### CONSEGNA
Per favore, ripeti alla lettera il passo del testo su Bion che comincia con “Ma come utilizzare” e finisce con “una sola, irrevocabile.”.

### TESTO
+===+

Ho letto Bion, in parte, privilegiando il suo saggio sui gruppi e l’ultimo suo pensiero che copre gran parte della sua produzione. Non mi sembra di aver trovato nulla di specificamente riferito alla fine dell’analisi. Anche tra noi, nessuno ha riportato una citazione al riguardo. Forse non è solo una nostra mancanza: per chi, come Bion, parla di intuizione anche la fine non può essere dedotta da un sistema di prescrizioni ma solo intuita, ritrovata come d’incanto. Certo, per capire quando siamo prossimi alla fine può aiutarci il pensiero di Bion, cioè l’insieme delle sue opere e, se volessimo condensarlo in formulazioni più brevi potremmo ricorrere a suoi concetti da noi già ricordati come, ad esempio, l’esperienza del divenire O.
Ma come utilizzare queste sue indicazioni?
Una differenza vi è tra l’interpretazione e quelle particolari parole – anch’esse una interpretazione? – che sanciscono la fine di un’analisi. A me sembra che tra le due cose vi debba essere una notevole distanza. Se non altro perché di interpretazioni se ne possono fare tante, ciascuna potendo correggere o mettere a punto quella precedente, mentre di fine analisi ve ne può essere una sola, irrevocabile.

+===+

### DATI FORNITI
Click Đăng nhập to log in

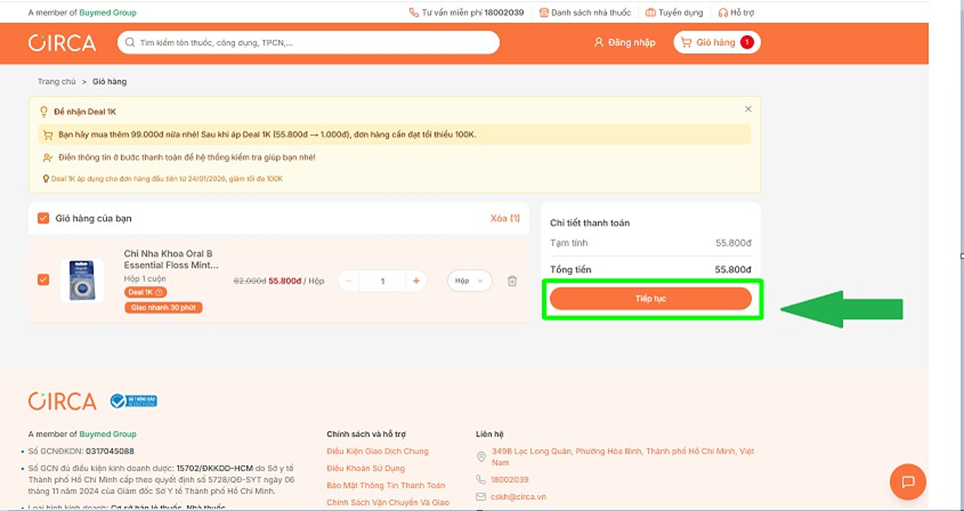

+===+

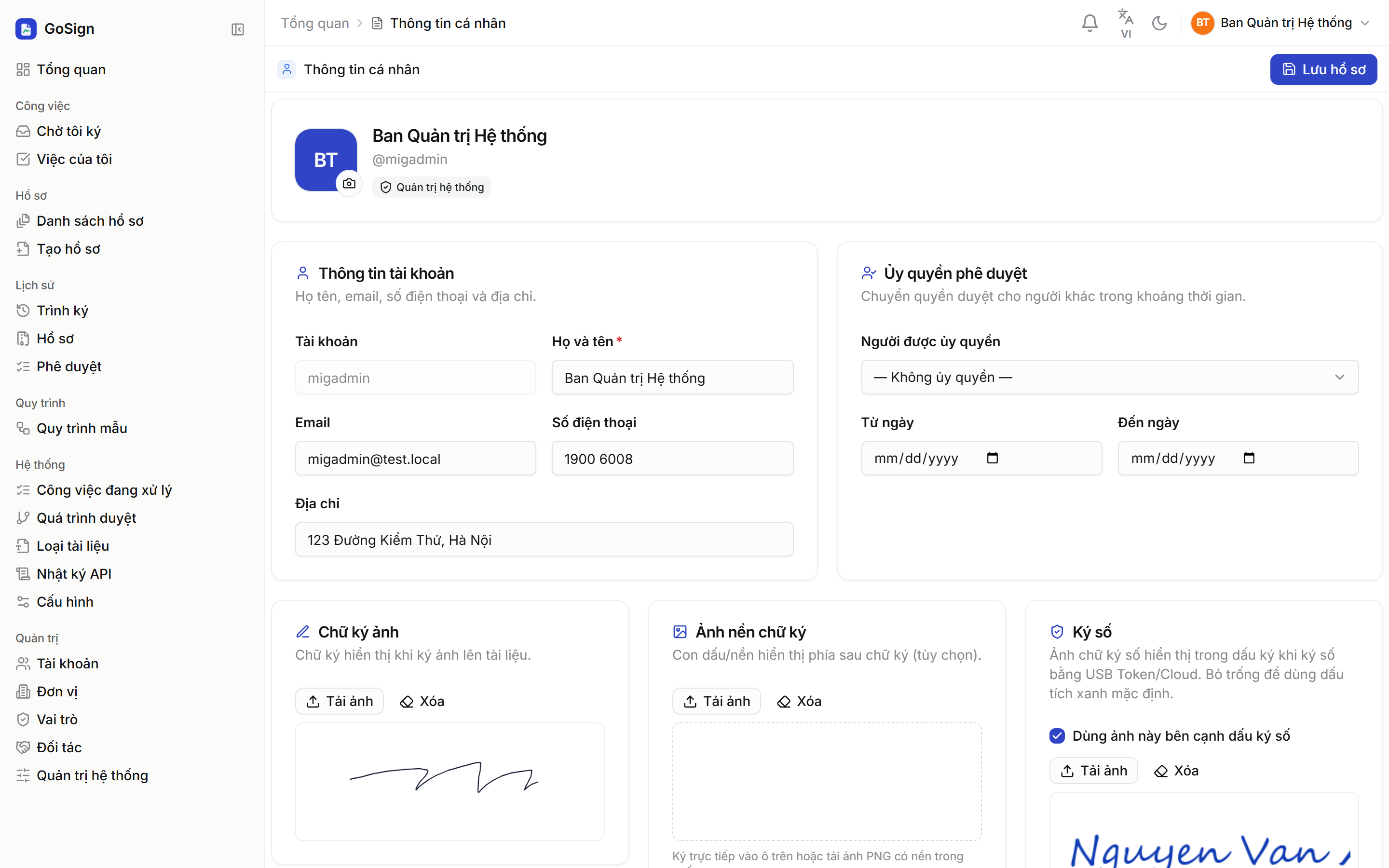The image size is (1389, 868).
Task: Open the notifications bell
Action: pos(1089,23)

+===+

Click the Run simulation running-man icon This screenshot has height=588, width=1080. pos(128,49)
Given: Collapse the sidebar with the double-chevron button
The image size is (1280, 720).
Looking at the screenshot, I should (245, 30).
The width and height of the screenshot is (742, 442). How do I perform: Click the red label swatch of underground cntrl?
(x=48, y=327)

+===+

### SOLUZIONE
Ma come utilizzare queste sue indicazioni?
Una differenza vi è tra l’interpretazione e quelle particolari parole – anch’esse una interpretazione? – che sanciscono la fine di un’analisi. A me sembra che tra le due cose vi debba essere una notevole distanza. Se non altro perché di interpretazioni se ne possono fare tante, ciascuna potendo correggere o mettere a punto quella precedente, mentre di fine analisi ve ne può essere una sola, irrevocabile.